The left of Chelsea’s structure, as with Derby’s, has been significantly more fluid than its right, where either César Azpilicueta or Reece James largely offer overlapping runs to complement a right-sided attacker adopting a more central position. There have also been numerous occasions when that 4-3-3 has become a 4-2-3-1, and even experiments with a back three that didn’t happen at Derby. One of Chelsea’s attacking midfielders – usually the one positioned towards the right – withdraws to cover the spaces around what had previously been the single pivot.

Ross Barkley, Kovacic, N’Golo Kanté and Billy Gilmour are all particularly suited to such a role alongside Jorginho, who continues to provide the link between defence and midfield. Their back three (below) has been favoured against opponents also adopting a three-strong defence, ultimately to start with an increased number of central midfielders without sacrificing the balance demanded in defence.

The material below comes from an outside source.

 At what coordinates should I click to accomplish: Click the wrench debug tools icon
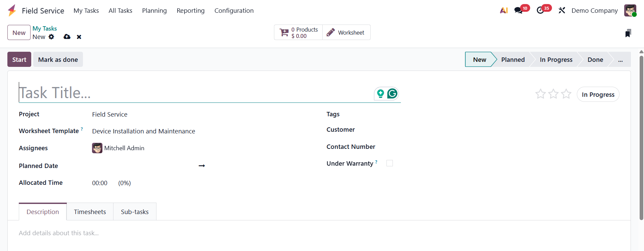tap(562, 10)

A central midfield box has also been used when they have done so, encouraging them to retain a protective double pivot in front of that back three, and two permanent attacking midfielders, alongside their wing-backs. Mason Mount, Barkley and Pulisic have all featured regularly as those attacking midfielders; a second withdrawn midfielder alongside Jorginho also discourages opponents from man-marking him – an approach that, under Sarri, undermined his influence.

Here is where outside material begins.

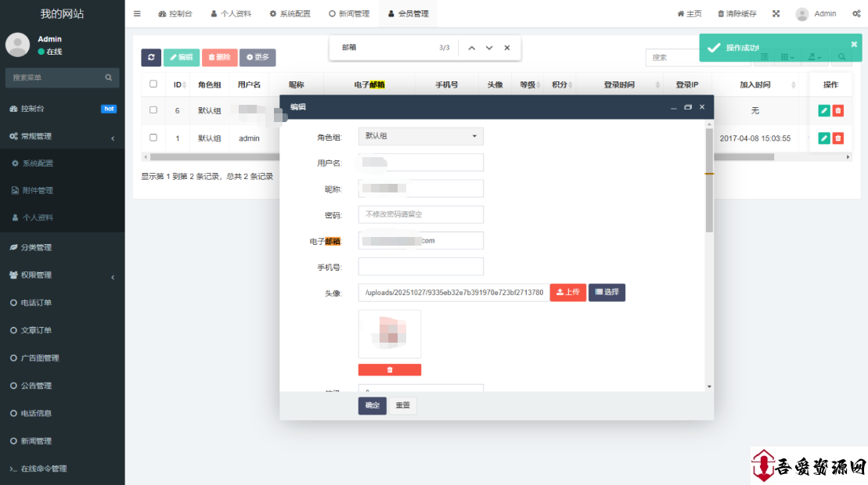Click the 确定 button to submit
868x485 pixels.
372,405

There have also been occasions when a back five has been used. Doing so provides Lampard with a means of using the promising Reece James and Azpilicueta in the same XI – the Spaniard, particularly, is as capable of offering defensive support and organisation as the right-sided of the central defenders as he is of carrying possession into midfield and crossing from deeper territory.

The multiple options they have in the final third – Callum Hudson-Odoi, Pedro and, eventually, the incoming Hakim Ziyech further strengthen those options – regardless contribute to a 4-3-3 (below) or 4-2-3-1 more consistently being favoured. Olivier Giroud, Tammy Abraham and Michy Batshuayi also all represent suitable options as a central striker, and a target for crosses. If Chelsea can improve their ability to defend crosses and at set-pieces – Derby were capable of being similarly vulnerable – they can build on their encouraging start to Lampard’s reign.

The case for youth
Jody Morris’ appointment as Lampard’s assistant, as much as their transfer ban, has contributed to the development of so many of the talented young players he knows so well from his previous spell at Chelsea, despite them possessing senior players in the positions their younger options show the greatest potential. If Gilmour is the latest to emerge, Mount has perhaps come to symbolise Lampard’s team more than any other, and has become increasingly influential. Impressive as an attacking midfielder or left-sided attacker, his movements towards the left inside channel complement both their left-sided forward – if not him – and left-back, and create space for a further attacking midfielder to advance into.

His increasing use in a central position emphasises how fluid the left side of Chelsea’s team is becoming, and also creates a potential starting role for Hudson-Odoi, another fine prospect who is vying for selection with Willian, Pulisic and Pedro. When Ziyech arrives Chelsea can be expected to become similarly potent and adventurous towards the right, particularly if he develops an understanding with James. With Abraham established as their leading striker, Fikayo Tomori regularly selected in central defence, and Ruben Loftus-Cheek expected to soon be given chances in central midfield, Lampard’s team has quickly been given a dramatically different identity.